Western blot analysis of LDHA in GS-2, GBM8, and GBM6 cell lines treated with temozolomide, LY294002, and everolimus. In all 3 cell lines, LDHA protein levels were lower following treatment with everolimus and LY294002, in line with the reduced transcriptional activity of HIF-1. Temozolomide had no effects on LDHA protein levels in all 3 cell lines. β-actin was used as a loading control.

Fig. 5.

Stack plots of hyperpolarized ¹³C MR spectra acquired after injection of exogenous hyperpolarized pyruvate in perfused GBM8 control cells (A) and cells treated for 48 h with everolimus (B).

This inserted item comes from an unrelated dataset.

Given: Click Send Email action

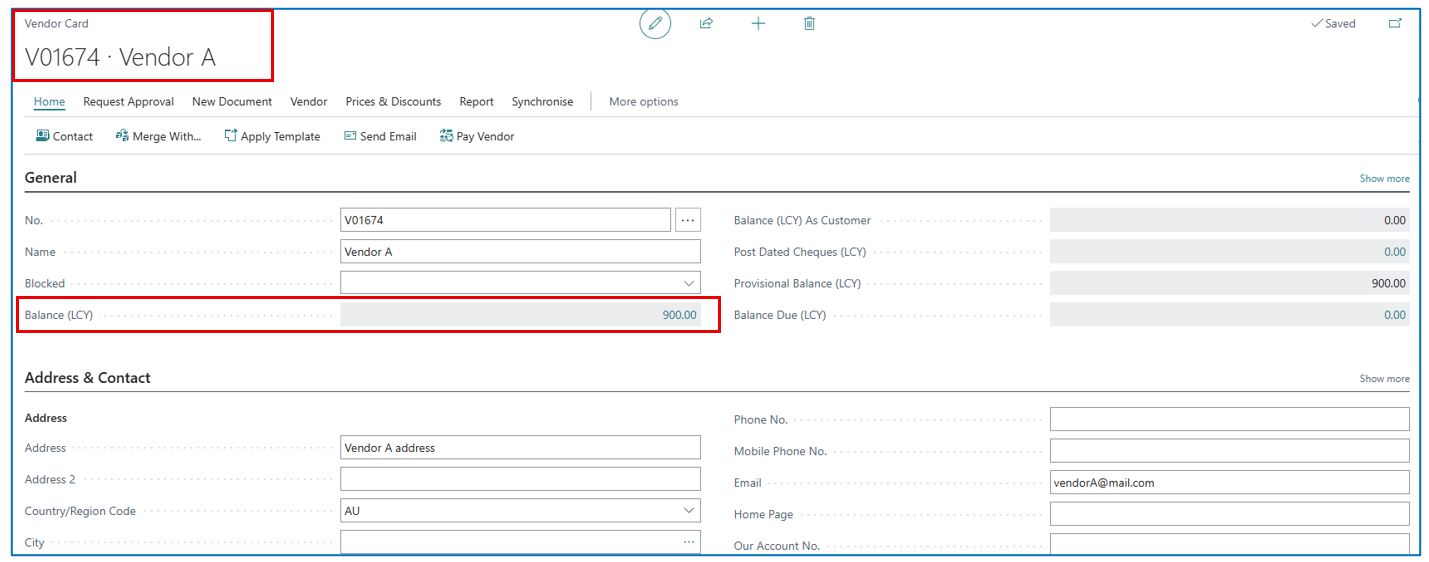Looking at the screenshot, I should click(x=380, y=136).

The resonances of pyruvate (173 ppm), pyruvate hydrate (181 ppm), and lactate (185 ppm) can be seen for both control and treated cells, but the hyperpolarized lactate production is reduced in cells treated with everolimus.

Fig. 6.

Hyperpolarized lactate intensity as a function of time as assessed from HP ¹³C MR spectra of control, temozolomide-treated, everolimus-treated, and LY294002-treated perfused GS-2 cells. Both LY294002 and everolimus induced a significant decrease in the maximum intensity of hyperpolarized lactate. Temozolomide treatment had no effect on hyperpolarized lactate production.